(Stored records)
— BEGIN —

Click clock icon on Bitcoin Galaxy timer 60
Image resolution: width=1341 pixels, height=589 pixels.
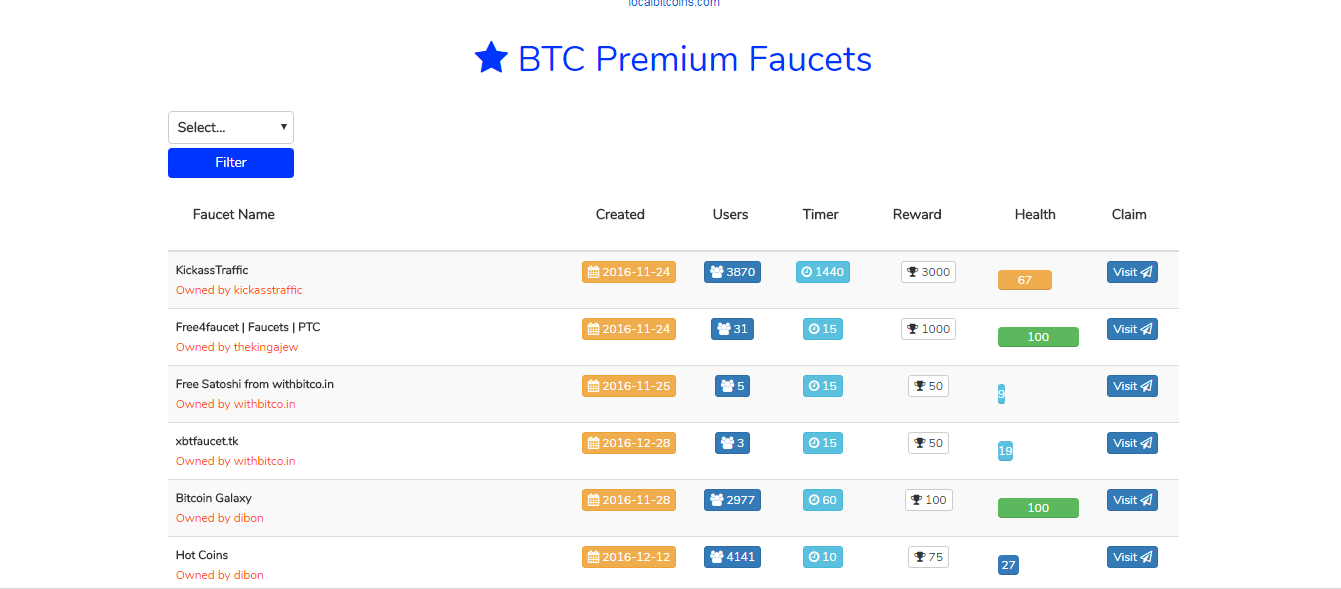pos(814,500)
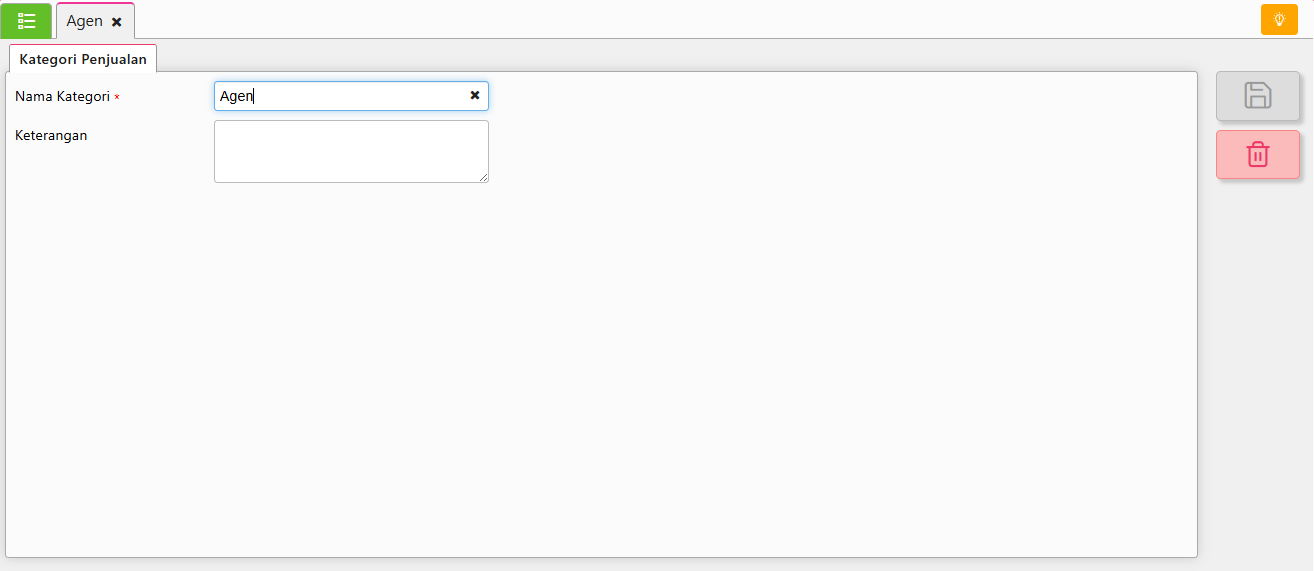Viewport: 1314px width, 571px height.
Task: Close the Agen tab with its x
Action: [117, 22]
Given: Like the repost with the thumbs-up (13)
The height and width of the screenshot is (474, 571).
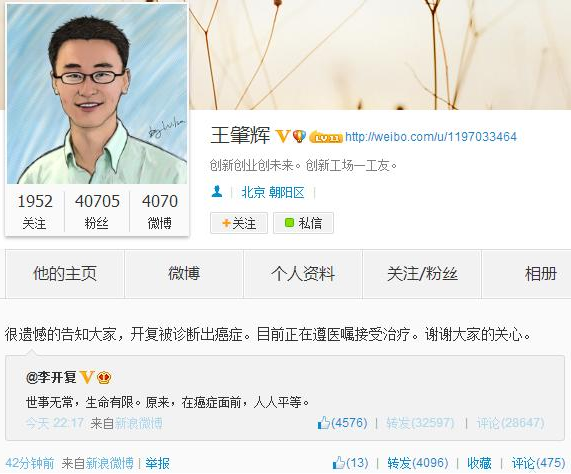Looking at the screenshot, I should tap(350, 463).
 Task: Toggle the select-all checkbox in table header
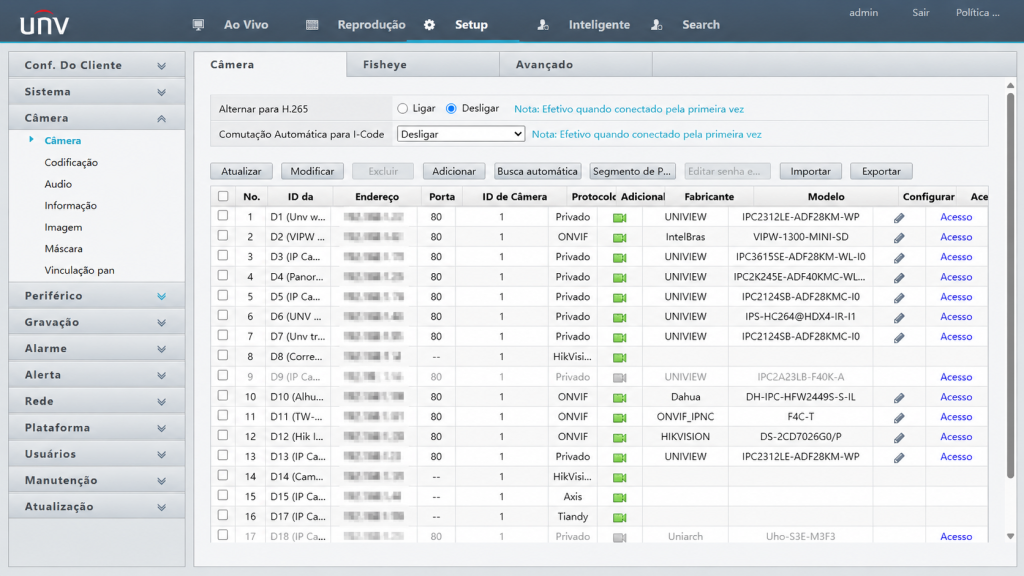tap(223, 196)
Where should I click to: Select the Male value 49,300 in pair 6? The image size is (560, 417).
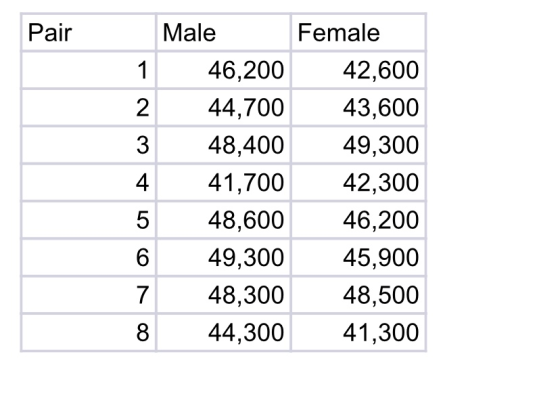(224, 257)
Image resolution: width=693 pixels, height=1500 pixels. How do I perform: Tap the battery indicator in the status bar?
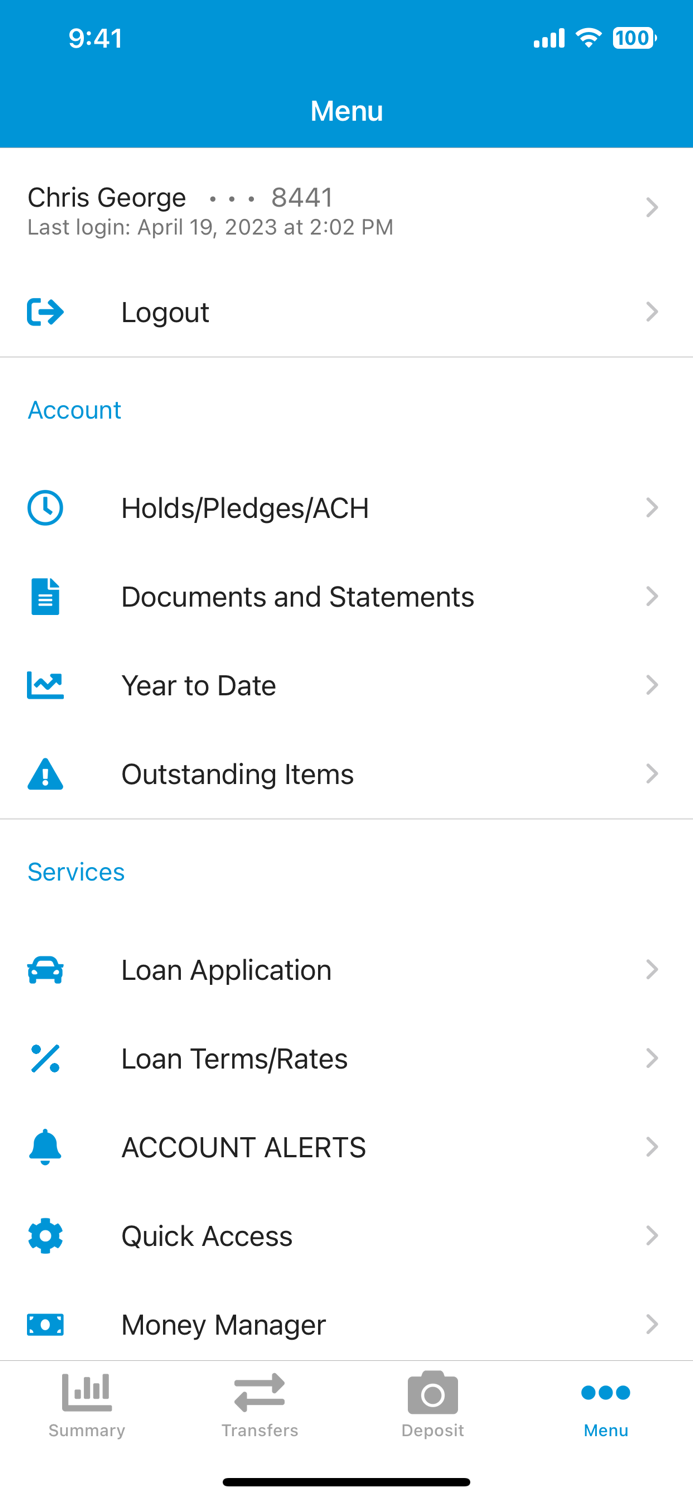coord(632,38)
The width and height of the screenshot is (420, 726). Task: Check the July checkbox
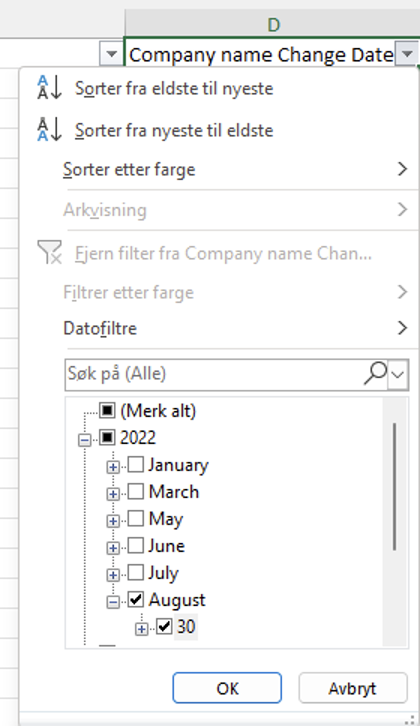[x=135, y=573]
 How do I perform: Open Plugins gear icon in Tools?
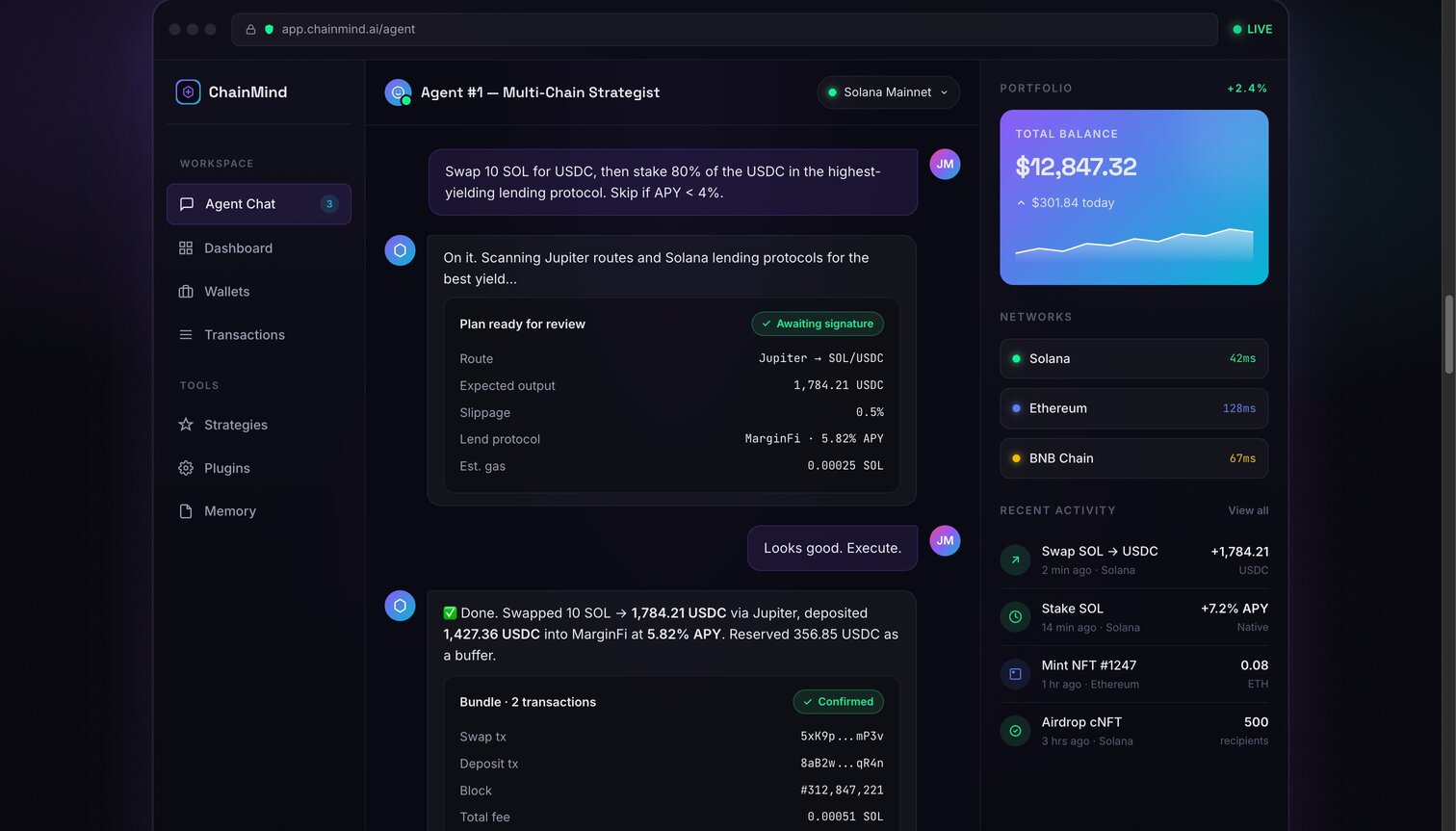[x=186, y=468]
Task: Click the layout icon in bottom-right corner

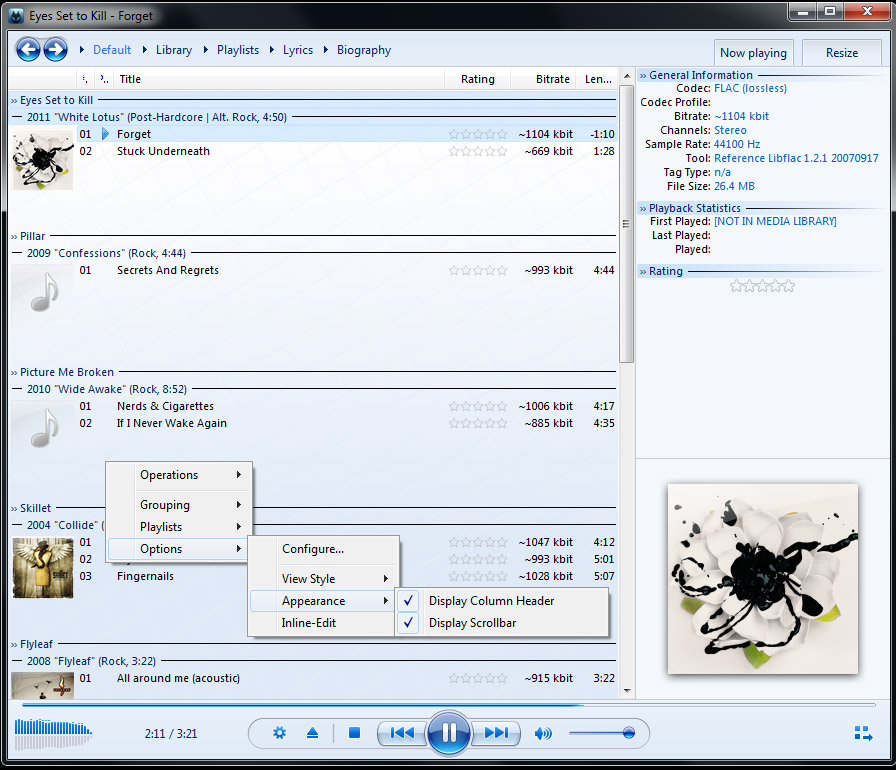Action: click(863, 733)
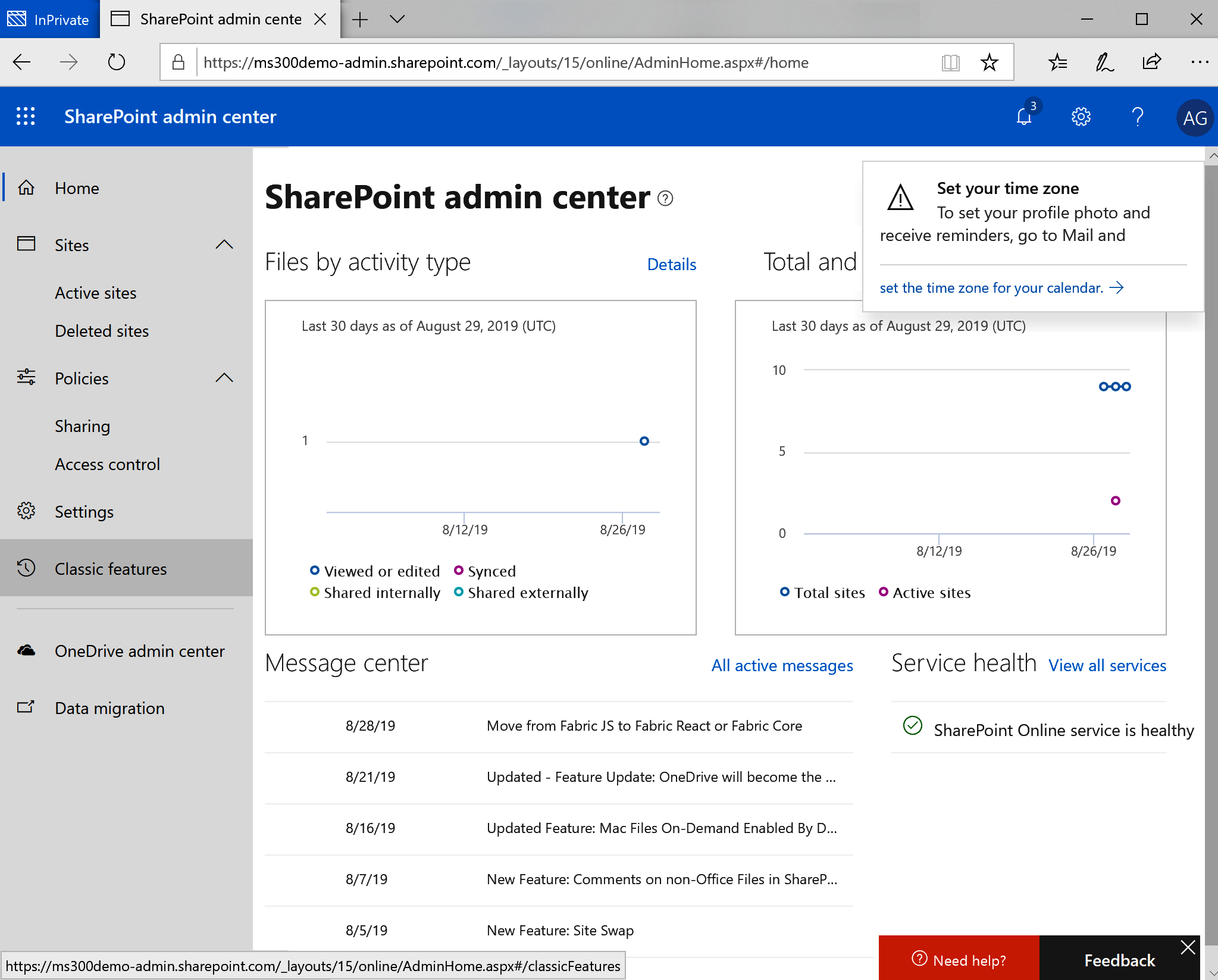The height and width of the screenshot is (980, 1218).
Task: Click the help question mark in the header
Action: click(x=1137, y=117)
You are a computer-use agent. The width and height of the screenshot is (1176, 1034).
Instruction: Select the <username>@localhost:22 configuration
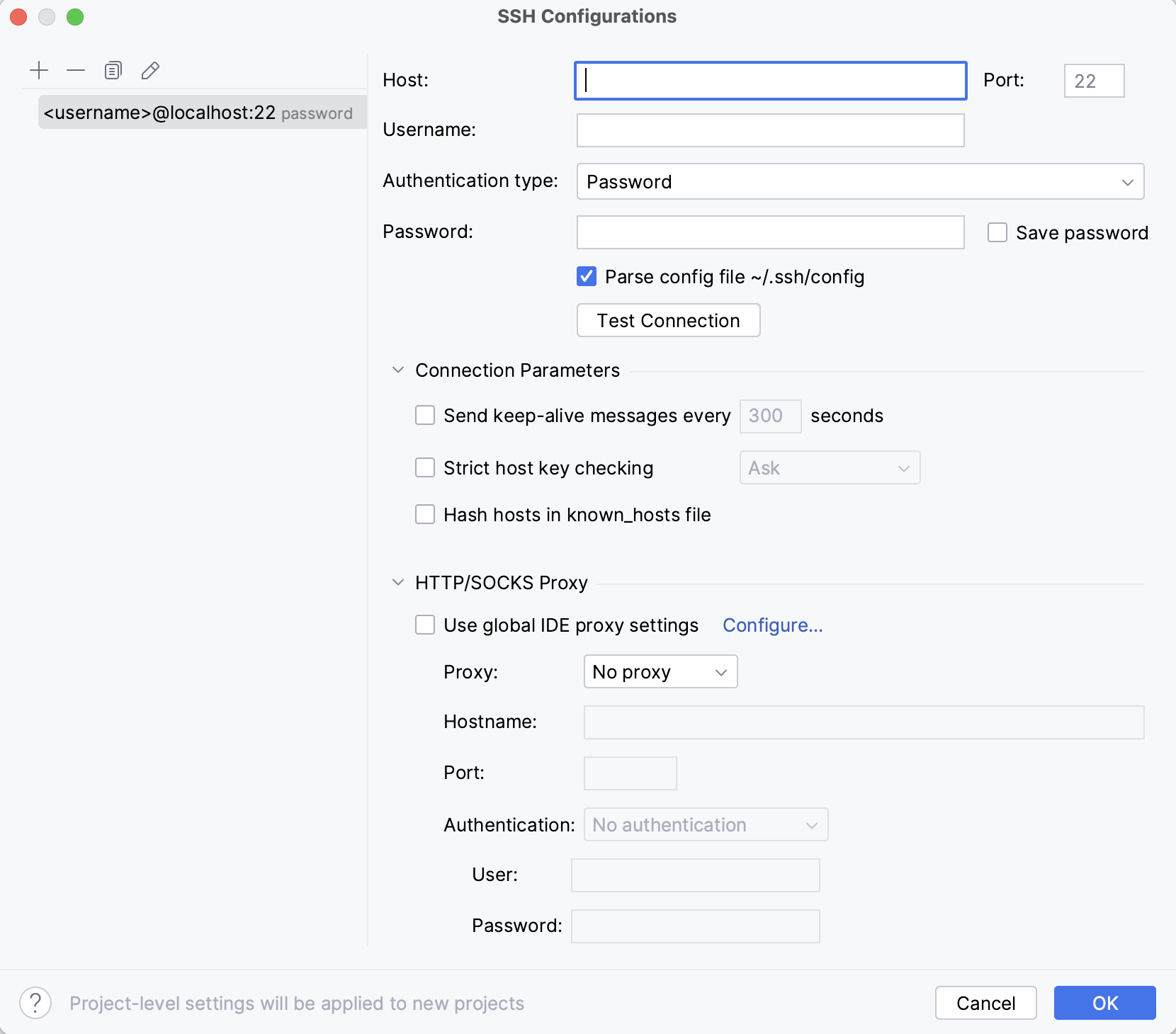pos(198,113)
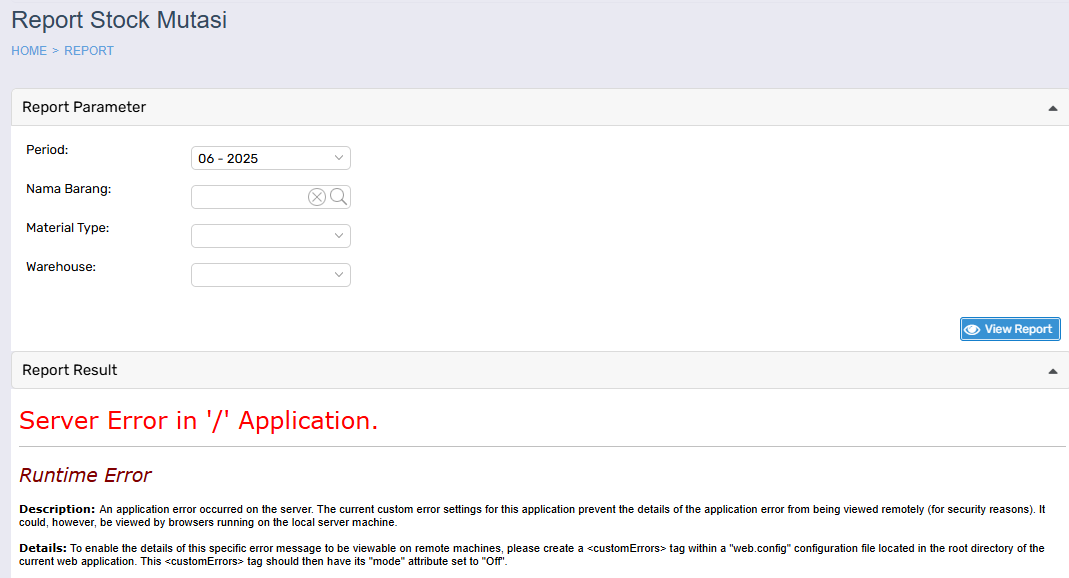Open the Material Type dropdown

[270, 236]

— END —

* **WHAT YOU HAVE TO DO**: Reproduce every line of the listing above verbatim, omitting the pictures.

* **SOLUTION TO THIS TASK**:
Click clock icon on Bitcoin Galaxy timer 60
Image resolution: width=1341 pixels, height=589 pixels.
pos(814,500)
Viewport: 1314px width, 571px height.
Task: Close the Agen tab with its x
Action: [117, 22]
Given: Like the repost with the thumbs-up (13)
The height and width of the screenshot is (474, 571).
Looking at the screenshot, I should tap(350, 463).
 Task: Toggle the select-all checkbox in table header
tap(223, 196)
Where should I click to: Select the Male value 49,300 in pair 6? The image size is (560, 417).
(224, 257)
Image resolution: width=693 pixels, height=1500 pixels. How do I perform: Tap the battery indicator in the status bar?
coord(632,38)
The width and height of the screenshot is (420, 726). Task: Check the July checkbox
[x=135, y=573]
 How do I perform: Open Plugins gear icon in Tools?
[x=186, y=468]
Task: Click the layout icon in bottom-right corner

Action: click(863, 733)
The height and width of the screenshot is (980, 1218).
Task: Click the help question mark in the header
Action: click(x=1137, y=117)
You are a computer-use agent. The width and height of the screenshot is (1176, 1034).
Instruction: Select the <username>@localhost:22 configuration
pos(198,113)
Open the Material Type dropdown

[270, 236]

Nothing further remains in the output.